▸ HOW TO COMPLETE THIS TASK: Each record below is to be copied word for word, with pictures removed.

========================

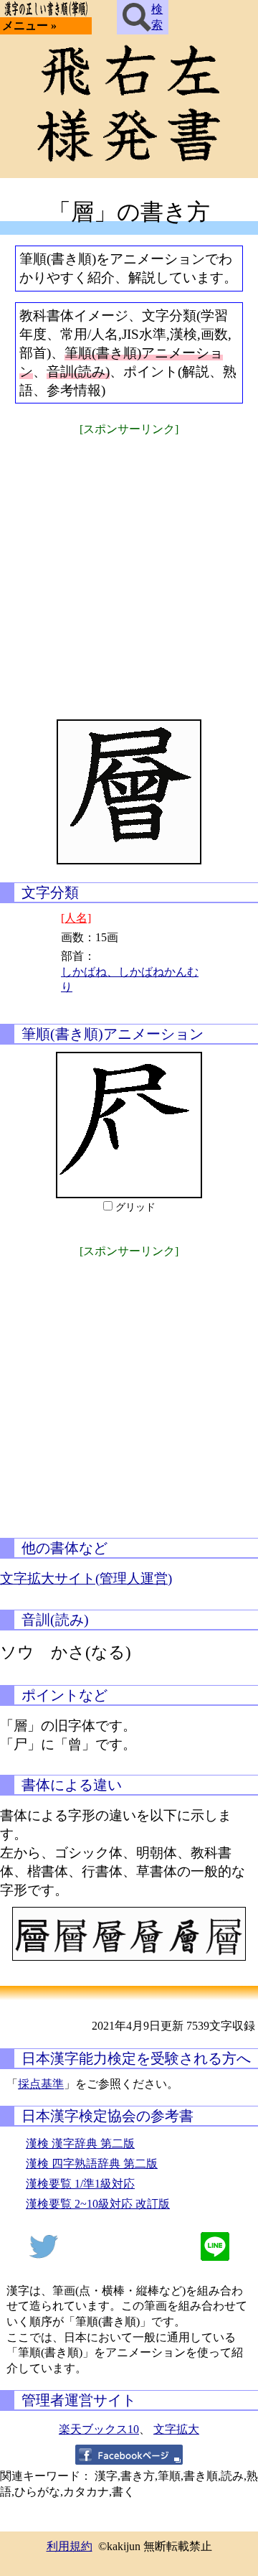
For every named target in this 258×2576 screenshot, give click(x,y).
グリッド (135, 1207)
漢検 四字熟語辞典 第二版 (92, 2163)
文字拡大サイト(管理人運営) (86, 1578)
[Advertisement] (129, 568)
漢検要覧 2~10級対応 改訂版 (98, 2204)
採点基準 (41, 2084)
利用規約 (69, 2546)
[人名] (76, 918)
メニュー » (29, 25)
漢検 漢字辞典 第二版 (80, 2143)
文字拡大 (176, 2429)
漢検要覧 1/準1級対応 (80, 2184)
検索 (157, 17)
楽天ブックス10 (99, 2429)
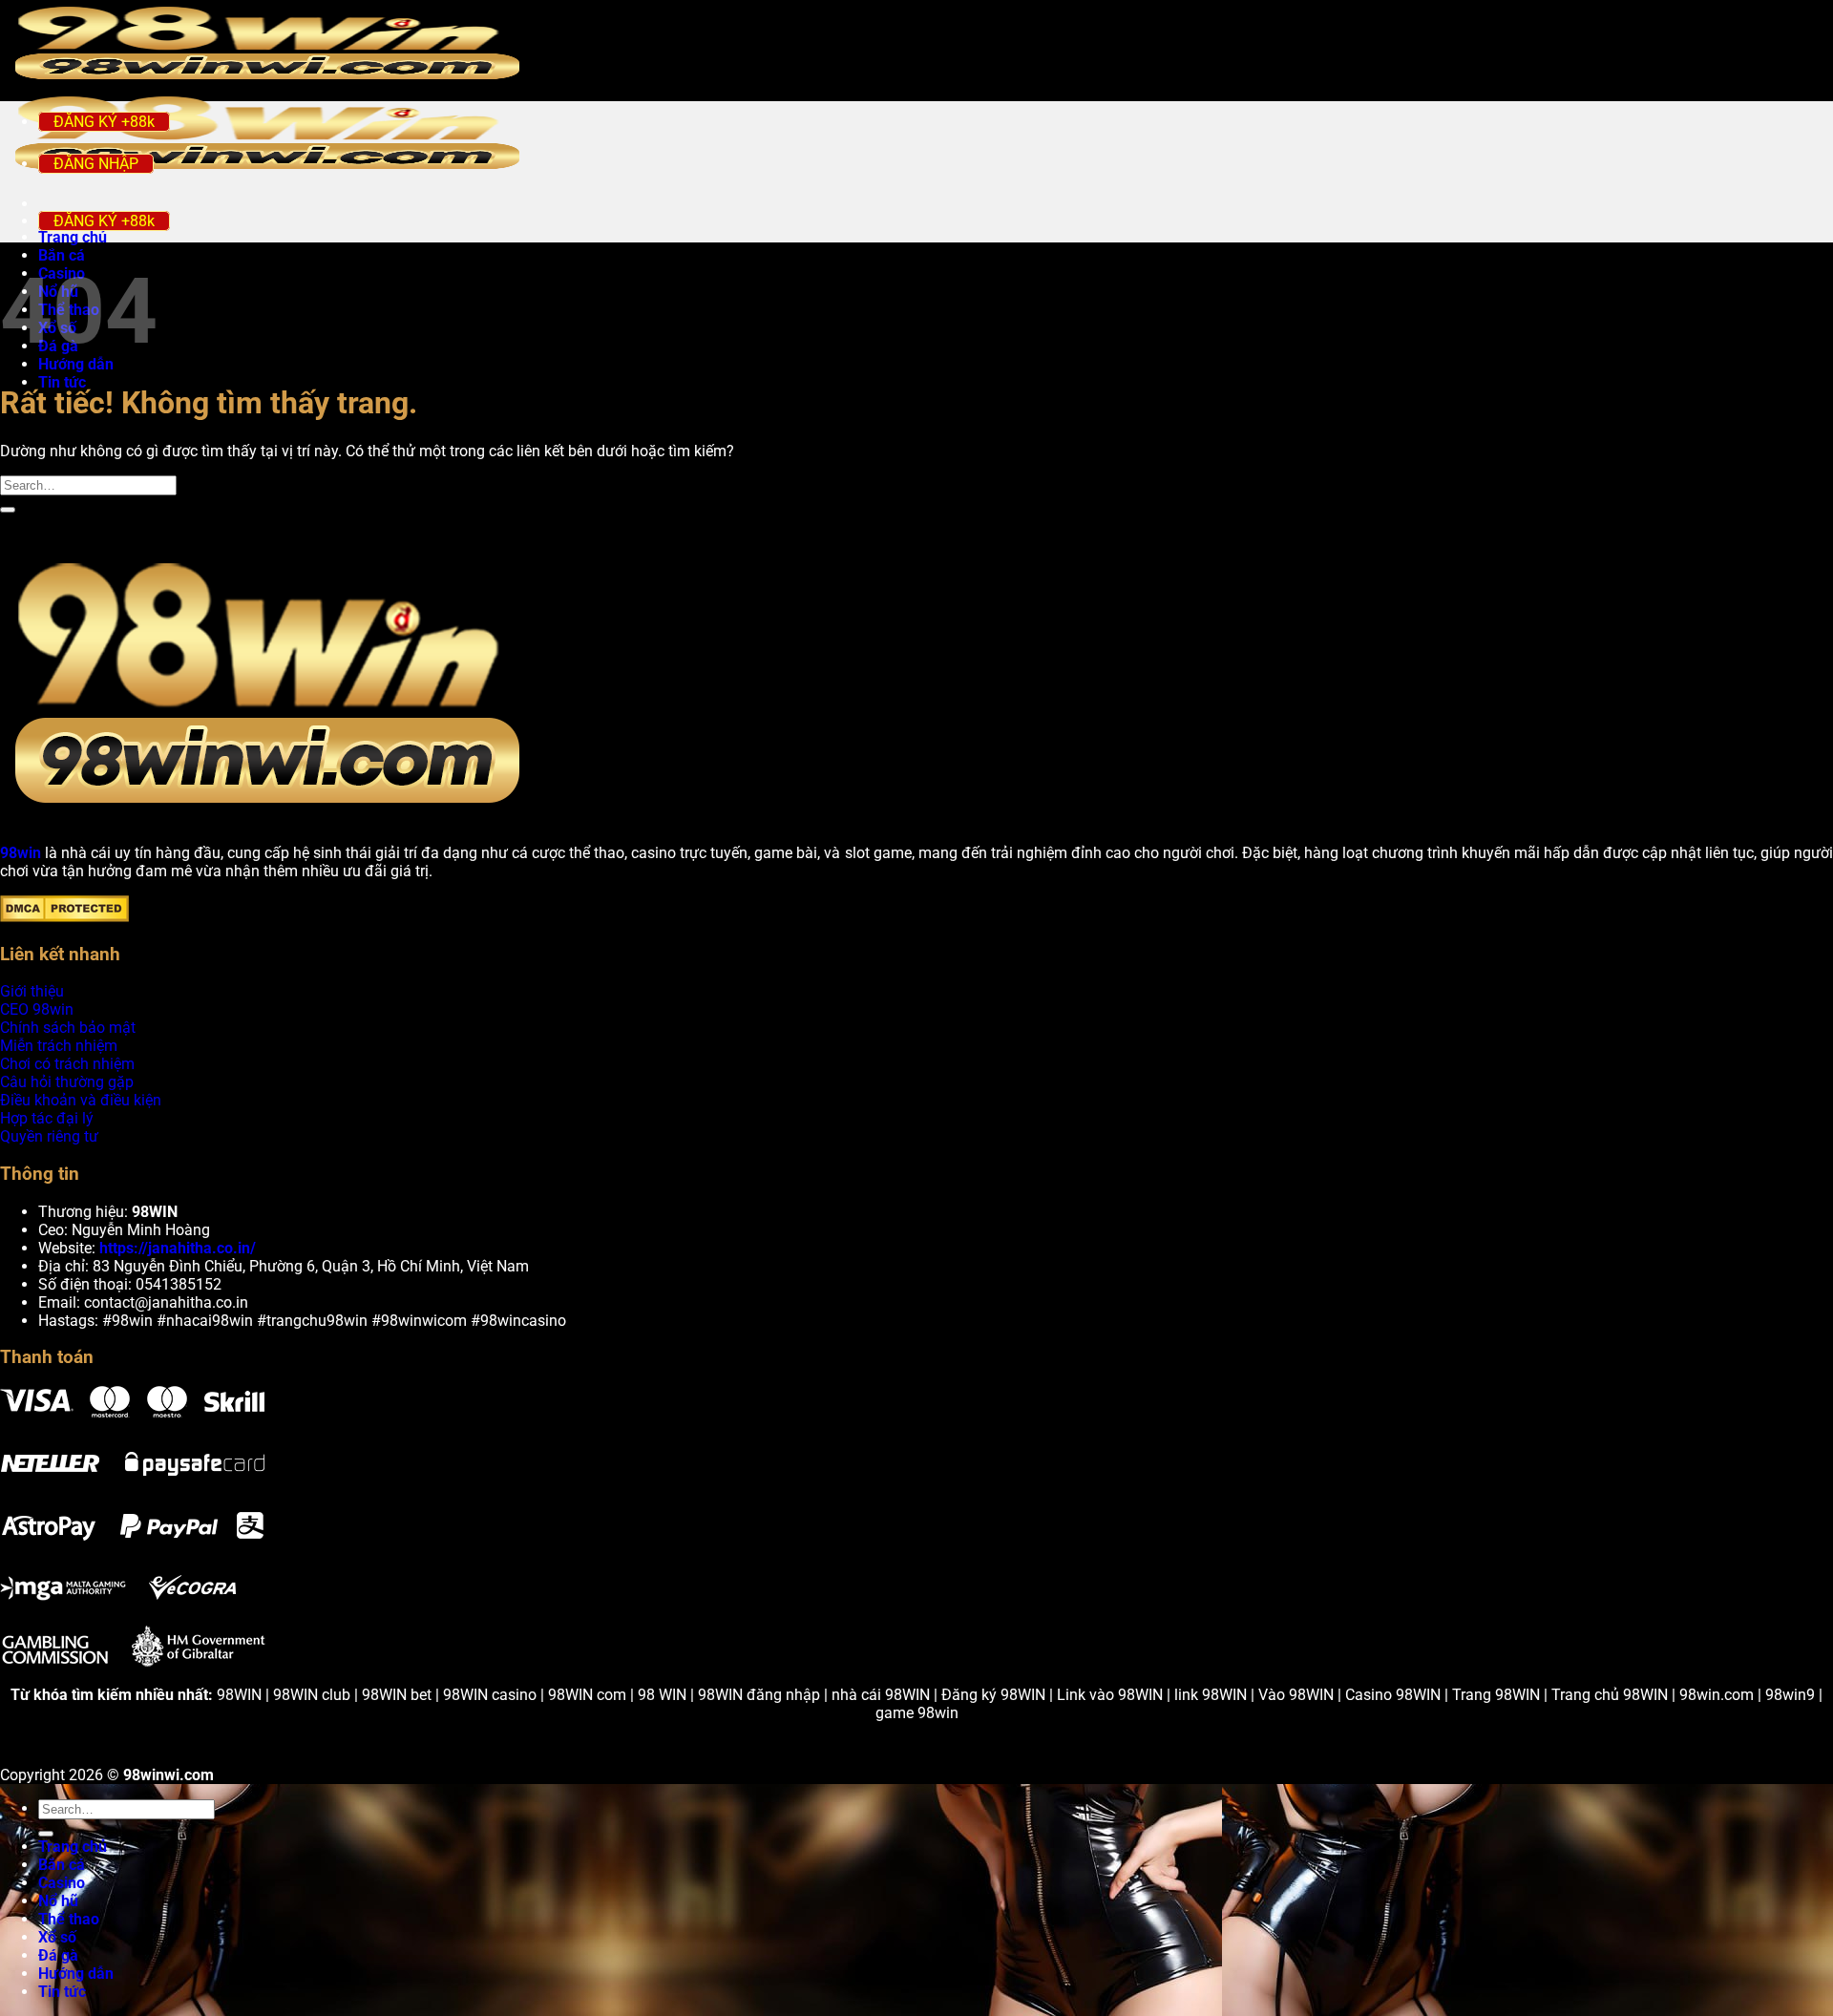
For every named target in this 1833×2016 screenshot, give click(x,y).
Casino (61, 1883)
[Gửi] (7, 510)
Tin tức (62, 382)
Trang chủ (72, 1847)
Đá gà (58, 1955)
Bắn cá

========================

▸ TASK RESULT:
For every named target in this 258×2576 screenshot, give click(x,y).
グリッド (135, 1207)
漢検 四字熟語辞典 第二版 (92, 2163)
文字拡大サイト(管理人運営) (86, 1578)
[Advertisement] (129, 568)
漢検要覧 2~10級対応 改訂版 (98, 2204)
採点基準 (41, 2084)
利用規約 (69, 2546)
[人名] (76, 918)
メニュー » (29, 25)
漢検 漢字辞典 第二版 (80, 2143)
文字拡大 (176, 2429)
漢検要覧 1/準1級対応 (80, 2184)
検索 (157, 17)
楽天ブックス10 (99, 2429)
For every named target in this 1833×2016 screenshot, give click(x,y).
Casino (61, 1883)
[Gửi] (7, 510)
Tin tức (62, 382)
Trang chủ (72, 1847)
Đá gà (58, 1955)
Bắn cá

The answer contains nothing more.